Grande beijo, de quem se sentiu exatamente como você em muitos, muitos momentos...
Aurita, essas escolas são como os médicos e doulas do parto natural: se você realmente tem simlaridades ideológicas, há negociações, bolsas, trocas.
Me parece uma boa idéia... Precisamos ver como funciona na prática então...
beijoca
Queridas,
Qeuria falar muito e muito e muito sobre o assunto... Mas, me senti muito acolhida com este texto da Kalu. Tenho passado por um sufoco com filhoe recém--nascido, sem carro, marido longe e várias pessoas me falam que a solução dos meu sproblemas seria mudar a Isadora de escola. E eu não aceito, pois para mim escola é tudo isto que você fala e a escola em que a Isadora está é nosso porto seguro. Só que não é no mesmo bairro, uma ponte separa a nossa casa da escola e, em São Paulo, sabem como é isto, né.
Áurea,
Sobre os valores, negocie... negocie. Proponha permuta, trabalhe para a escola em que você acredita, sei lá, crie alternativas. Garanto que vale a pena!

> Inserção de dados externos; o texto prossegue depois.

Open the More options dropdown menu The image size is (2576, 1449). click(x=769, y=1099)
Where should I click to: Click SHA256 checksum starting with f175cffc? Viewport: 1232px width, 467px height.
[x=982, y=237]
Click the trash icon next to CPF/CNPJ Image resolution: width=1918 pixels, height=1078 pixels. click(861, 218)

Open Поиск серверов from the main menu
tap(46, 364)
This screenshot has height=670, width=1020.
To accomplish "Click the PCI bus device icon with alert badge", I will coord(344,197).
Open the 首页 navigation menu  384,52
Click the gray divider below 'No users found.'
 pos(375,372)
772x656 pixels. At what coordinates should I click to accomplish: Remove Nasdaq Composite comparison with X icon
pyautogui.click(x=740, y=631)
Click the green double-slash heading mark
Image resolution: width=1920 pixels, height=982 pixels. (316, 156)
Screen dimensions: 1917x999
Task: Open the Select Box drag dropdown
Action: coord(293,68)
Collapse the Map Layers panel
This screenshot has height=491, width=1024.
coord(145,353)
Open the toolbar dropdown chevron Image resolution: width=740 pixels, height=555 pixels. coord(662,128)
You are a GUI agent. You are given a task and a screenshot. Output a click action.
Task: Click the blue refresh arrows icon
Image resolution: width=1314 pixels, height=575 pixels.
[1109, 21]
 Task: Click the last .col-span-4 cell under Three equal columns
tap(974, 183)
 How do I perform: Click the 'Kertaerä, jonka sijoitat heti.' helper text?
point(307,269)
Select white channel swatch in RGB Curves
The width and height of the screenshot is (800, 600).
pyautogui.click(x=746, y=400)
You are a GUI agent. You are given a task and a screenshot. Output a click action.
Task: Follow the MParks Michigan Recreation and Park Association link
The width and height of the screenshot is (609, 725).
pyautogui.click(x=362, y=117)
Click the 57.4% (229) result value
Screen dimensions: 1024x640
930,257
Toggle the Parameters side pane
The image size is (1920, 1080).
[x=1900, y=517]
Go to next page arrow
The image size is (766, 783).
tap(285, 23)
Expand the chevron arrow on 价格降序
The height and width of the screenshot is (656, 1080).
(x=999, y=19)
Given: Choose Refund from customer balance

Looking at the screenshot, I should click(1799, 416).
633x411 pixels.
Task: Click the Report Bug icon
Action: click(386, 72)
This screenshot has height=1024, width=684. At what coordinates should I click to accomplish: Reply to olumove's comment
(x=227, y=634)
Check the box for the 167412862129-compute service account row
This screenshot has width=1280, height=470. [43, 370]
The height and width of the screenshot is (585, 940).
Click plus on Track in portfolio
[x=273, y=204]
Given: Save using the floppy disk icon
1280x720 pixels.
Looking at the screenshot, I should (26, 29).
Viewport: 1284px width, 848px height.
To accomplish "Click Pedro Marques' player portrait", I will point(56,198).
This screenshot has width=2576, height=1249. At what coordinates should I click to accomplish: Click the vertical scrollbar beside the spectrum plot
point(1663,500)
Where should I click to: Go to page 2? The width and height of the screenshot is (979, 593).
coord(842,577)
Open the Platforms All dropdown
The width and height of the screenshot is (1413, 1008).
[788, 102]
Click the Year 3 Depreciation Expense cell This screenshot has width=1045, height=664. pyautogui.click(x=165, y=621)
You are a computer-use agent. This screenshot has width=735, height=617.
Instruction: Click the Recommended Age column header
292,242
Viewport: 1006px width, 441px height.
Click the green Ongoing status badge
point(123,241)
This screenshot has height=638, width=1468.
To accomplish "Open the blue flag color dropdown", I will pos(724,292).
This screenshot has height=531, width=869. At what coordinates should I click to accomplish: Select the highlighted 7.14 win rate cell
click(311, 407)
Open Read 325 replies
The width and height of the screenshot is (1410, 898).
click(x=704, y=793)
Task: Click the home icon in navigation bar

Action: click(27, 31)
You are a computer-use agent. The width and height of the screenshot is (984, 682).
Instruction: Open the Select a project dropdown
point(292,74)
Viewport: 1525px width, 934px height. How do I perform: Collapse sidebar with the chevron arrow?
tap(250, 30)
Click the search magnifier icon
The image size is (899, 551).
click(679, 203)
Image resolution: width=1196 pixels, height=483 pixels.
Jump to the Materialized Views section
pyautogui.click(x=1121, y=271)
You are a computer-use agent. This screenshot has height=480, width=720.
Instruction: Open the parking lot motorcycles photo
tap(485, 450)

A escolha da escola para mim, até agora, foi a decisão mais difícil que tive que tomar por minha filha. Visitei várias, até que finalmente encontrei uma que deixou meu coração em paz. Nâo é perto, é um pouco fora de mão. Os palpiteiros já estão dizendo que nesses primeiros anos é só brincadeira, que qq uma tá bom. Mas eu acredito mesmo que valha a pena esse esforço (financeiro, inclusive) para que minha filha esteja em um lugar que ensine o prazer do aprendizado e das descobertas. Adorei o post, pois só tenho pensado nisso nesses ultimos tempos! beijos
Kalu adorei o post !
Estou neste dilema, mas aqui nem opção parecida tenho... =(
Kalu, obrigada pelo texto. Estou começando a olha r a escola pra Sofia e sempre vem esse dúvida: a escola que acolhe meus valores, ou uma que é perto de casa?? Aqui perto não tem nenhuma escola que gostei, continuo buscando... enquanto isso, a pequena fica em casa, brincando, cantando, desenhando, rs...
Foi bem esclarecedor.
Beijos com saudades de você.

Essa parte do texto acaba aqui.